Dr. Alison Holmes’ thoughtful commentary gives an excellent overview and zooms in
on what are (to me also) the most interesting aspects of the study: the impact of
expressed breast milk versus breast milk from the breast (nursing) on weight gain
patterns, and associated societal issues relating to support of exclusive breastfeeding.
Dr. Azad and colleagues’ work has multiple implications. For example, their study
data permits parsing out of the independent contributions of formula supplementation
versus complementary feeding on 12 month obesity outcomes, and this is golden information
for readers. An analysis of infants who received formula briefly in-hospital, and
then went on to exclusively breastfeed for 3 months or more, is highly reassuring
in its lack of identified impact on obesity outcomes. More nuggets await you as you
read this fascinating paper. Their work provides a ringing endorsement for exclusive
breastfeeding through 6 months of age with continued breastfeeding and complementary
foods beyond that age, as recommended by the AAP. The authors are careful not to over-reach,
and caution that their results apply to first year of life obesity outcomes only.

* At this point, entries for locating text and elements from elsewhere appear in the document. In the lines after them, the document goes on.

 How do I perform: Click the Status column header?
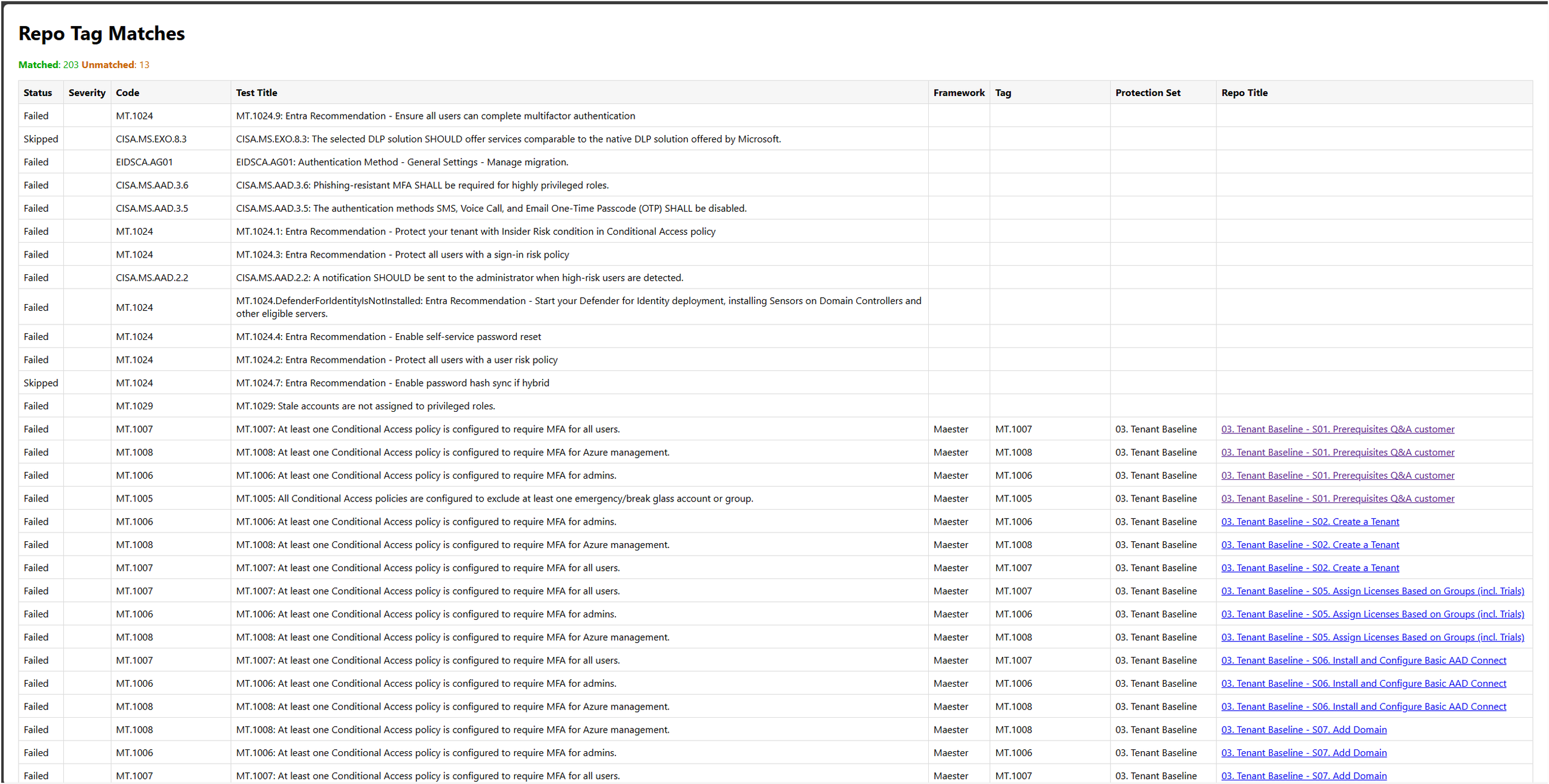38,92
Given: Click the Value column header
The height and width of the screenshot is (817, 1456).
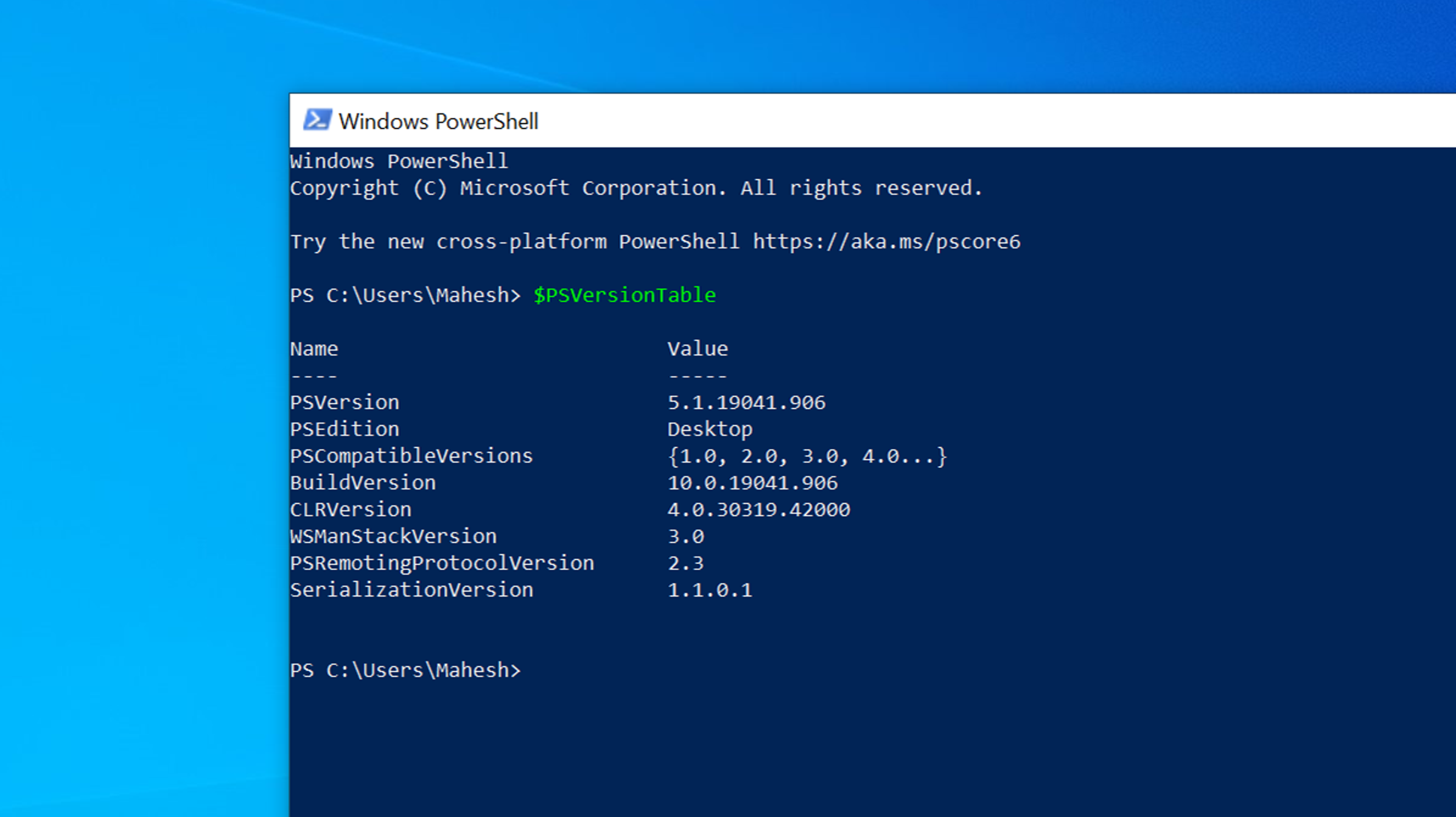Looking at the screenshot, I should 698,348.

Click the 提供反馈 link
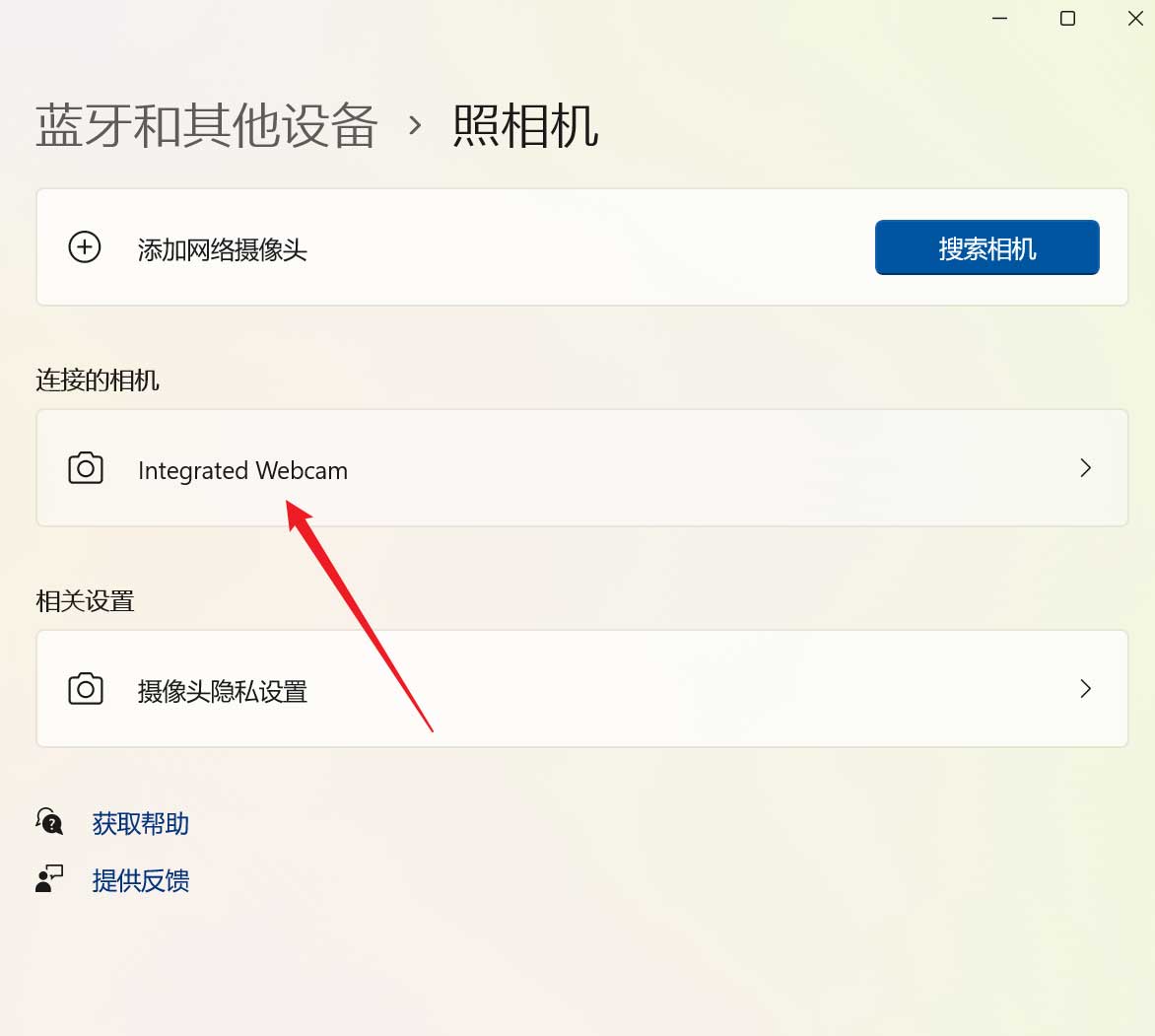(140, 880)
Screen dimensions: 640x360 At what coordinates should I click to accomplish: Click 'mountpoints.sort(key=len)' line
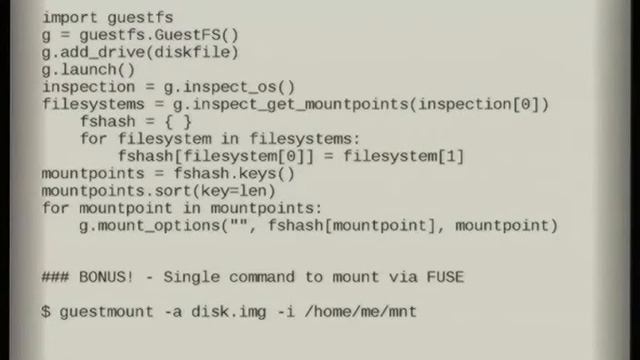point(159,191)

Dr. Azad and colleagues found that both exclusivity and duration are independently
associated with being leaner at 12 months. However, as foreshadowed in earlier work1, infants who received breast milk from a bottle had lower BMI-z scores at 12 months
than those who received formula, but had higher BMI-z scores than those receiving
breast milk only at the breast. I believe that the implications of this key finding
are that mothers need financial, logistical and personal support well beyond what
is currently available to have a chance to set and reach optimal goals for their own
breastfeeding. As Dr. Holmes emphasizes (10.1542/peds.2018-2297), the U.S. has a highly regressive maternity leave policy: it is the only industrialized
country, and one of just 4 countries worldwide (Swaziland, Lesotho, Papua New Guinea,
U.S.) that lacks paid maternity leave. Women working outside of the home at all ends
of the work spectrum from law firms to fast food chains face discrimination and lack
of employer knowledge and willingness to comply with the law about milk expression
in the work place.2 We also know that working outside the home full time decreases breastfeeding initiation,
exclusivity and duration,3,4 so this is a societal issue that we cannot continue to ignore. This important work
by Azad and colleagues is critical evidence to bring to the bargaining table.
1. Li R, Magadia J, Fein SB, Grummer-Strawn LM. Risk of bottle-feeding for rapid weight
gain during the first year of life. Arch Pediatr Adolesc Med. 2012 May;166(5):431-6.